++++ Выбранный текст ++++

Исследование ее [Дхармы] признака [обоснования]
– Мы сказали, что побуждение к действию – обоснование исследования дхармы. Но это было всего лишь наше утверждение. Теперь же мы будем исследовать ее обоснование [или отличительный признак]. [Речь пойдет о том], «только ли побуждение к действию может быть знаком дхармы или же [им может быть также] что-то иное?» Итак, [сейчас] еще не доказано, что дхарма есть артха, чей признак – побуждение к действию. Поэтому сказано:
То, что возникает при соединении индрий (органов чувств) человека с сущим, есть восприятие, не запечатлевающее признака дхармы, поскольку воспринимается налично-данное.
– Вот каково [наше] рассуждение: восприятие не запечатлевает признака дхармы.
– Почему?
– Оно (восприятие) имеет характерную черту: возникновение знания при соединении индрий с предметом – вот что такое восприятие. Но этот предмет (дхарма) – в будущем, и в момент познания он еще не существует. Да и оно (познание) есть восприятие существующего, а не отсутствующего в данный момент. Поэтому восприятие не запечатлевает признака [дхармы].

++++ Исходные данные ++++

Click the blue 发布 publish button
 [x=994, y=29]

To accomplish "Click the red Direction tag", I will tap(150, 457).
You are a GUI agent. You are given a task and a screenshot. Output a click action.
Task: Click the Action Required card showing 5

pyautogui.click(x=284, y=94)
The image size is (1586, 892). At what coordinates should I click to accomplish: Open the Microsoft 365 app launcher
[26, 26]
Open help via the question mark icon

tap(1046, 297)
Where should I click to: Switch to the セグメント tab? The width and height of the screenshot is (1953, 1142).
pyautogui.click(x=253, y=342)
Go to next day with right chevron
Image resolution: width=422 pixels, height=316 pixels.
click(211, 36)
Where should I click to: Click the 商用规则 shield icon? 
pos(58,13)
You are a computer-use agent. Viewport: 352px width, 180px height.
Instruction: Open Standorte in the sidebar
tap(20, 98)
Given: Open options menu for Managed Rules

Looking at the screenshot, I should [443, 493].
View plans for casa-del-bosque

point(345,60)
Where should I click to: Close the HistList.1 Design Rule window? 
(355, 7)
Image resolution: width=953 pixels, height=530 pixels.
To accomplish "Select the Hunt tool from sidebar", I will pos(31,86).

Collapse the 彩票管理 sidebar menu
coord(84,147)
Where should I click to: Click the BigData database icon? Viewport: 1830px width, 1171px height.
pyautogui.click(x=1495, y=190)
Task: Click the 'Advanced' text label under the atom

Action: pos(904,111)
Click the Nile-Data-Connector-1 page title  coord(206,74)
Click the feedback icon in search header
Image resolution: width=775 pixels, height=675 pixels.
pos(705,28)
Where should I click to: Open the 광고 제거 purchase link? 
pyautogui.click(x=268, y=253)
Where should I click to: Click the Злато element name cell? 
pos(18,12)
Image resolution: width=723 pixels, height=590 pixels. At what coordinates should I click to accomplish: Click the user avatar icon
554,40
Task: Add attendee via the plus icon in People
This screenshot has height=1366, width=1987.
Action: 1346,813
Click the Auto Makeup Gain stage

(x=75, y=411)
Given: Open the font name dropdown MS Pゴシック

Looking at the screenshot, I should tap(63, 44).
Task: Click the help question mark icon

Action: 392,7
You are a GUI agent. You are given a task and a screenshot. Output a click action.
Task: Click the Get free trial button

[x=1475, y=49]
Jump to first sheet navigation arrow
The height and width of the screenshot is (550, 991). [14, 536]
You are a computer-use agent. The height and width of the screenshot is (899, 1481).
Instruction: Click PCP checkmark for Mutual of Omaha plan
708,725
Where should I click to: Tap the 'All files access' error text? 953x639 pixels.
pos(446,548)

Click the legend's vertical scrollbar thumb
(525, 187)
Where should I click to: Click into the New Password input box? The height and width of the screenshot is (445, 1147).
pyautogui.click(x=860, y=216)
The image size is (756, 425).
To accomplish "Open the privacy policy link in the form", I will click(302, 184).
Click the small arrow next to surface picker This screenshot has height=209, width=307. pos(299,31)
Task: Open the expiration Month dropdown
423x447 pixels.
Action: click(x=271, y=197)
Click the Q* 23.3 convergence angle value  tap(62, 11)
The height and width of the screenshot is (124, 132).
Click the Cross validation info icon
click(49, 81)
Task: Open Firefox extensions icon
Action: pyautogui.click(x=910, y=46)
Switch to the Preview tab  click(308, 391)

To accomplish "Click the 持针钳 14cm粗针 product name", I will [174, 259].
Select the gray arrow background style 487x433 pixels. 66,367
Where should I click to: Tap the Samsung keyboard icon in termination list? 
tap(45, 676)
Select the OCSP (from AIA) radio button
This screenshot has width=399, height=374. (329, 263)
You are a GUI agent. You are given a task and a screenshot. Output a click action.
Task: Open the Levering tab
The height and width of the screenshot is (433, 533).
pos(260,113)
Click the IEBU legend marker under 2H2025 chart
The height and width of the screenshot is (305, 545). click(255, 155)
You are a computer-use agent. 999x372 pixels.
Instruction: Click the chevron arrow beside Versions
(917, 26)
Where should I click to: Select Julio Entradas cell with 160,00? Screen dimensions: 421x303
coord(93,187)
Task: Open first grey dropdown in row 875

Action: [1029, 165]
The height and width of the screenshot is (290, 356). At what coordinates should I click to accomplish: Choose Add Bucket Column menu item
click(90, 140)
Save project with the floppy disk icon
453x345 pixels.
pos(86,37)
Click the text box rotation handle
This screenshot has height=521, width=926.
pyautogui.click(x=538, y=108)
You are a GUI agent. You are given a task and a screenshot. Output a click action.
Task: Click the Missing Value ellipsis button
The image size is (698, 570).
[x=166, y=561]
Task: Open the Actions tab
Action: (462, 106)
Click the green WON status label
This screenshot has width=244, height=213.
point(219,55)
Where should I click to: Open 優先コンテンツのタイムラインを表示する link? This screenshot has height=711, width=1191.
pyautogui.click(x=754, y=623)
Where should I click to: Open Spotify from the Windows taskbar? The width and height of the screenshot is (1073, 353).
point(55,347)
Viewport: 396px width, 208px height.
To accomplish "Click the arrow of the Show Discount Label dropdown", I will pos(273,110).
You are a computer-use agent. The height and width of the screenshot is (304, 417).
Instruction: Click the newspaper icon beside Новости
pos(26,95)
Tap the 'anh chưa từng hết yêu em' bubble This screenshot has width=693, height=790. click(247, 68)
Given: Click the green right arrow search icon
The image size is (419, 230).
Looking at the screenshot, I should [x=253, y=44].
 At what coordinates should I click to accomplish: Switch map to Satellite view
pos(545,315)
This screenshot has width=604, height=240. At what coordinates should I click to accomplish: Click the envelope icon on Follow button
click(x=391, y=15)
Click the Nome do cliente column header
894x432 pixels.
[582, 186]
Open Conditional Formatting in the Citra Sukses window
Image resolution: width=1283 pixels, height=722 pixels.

++++

- Задания:
1 > Выпишите из текста о признаке дхармы дословно всё, начиная со слов «Исследование ее [Дхармы]» и вплоть до слов «поскольку воспринимается налично-данное.».
2 > Что, согласно тексту о признаке дхармы, возникает при соединении индрий человека с сущим?

- Ответы:
1 >
Исследование ее [Дхармы] признака [обоснования]
– Мы сказали, что побуждение к действию – обоснование исследования дхармы. Но это было всего лишь наше утверждение. Теперь же мы будем исследовать ее обоснование [или отличительный признак]. [Речь пойдет о том], «только ли побуждение к действию может быть знаком дхармы или же [им может быть также] что-то иное?» Итак, [сейчас] еще не доказано, что дхарма есть артха, чей признак – побуждение к действию. Поэтому сказано:
То, что возникает при соединении индрий (органов чувств) человека с сущим, есть восприятие, не запечатлевающее признака дхармы, поскольку воспринимается налично-данное.

2 > Восприятие.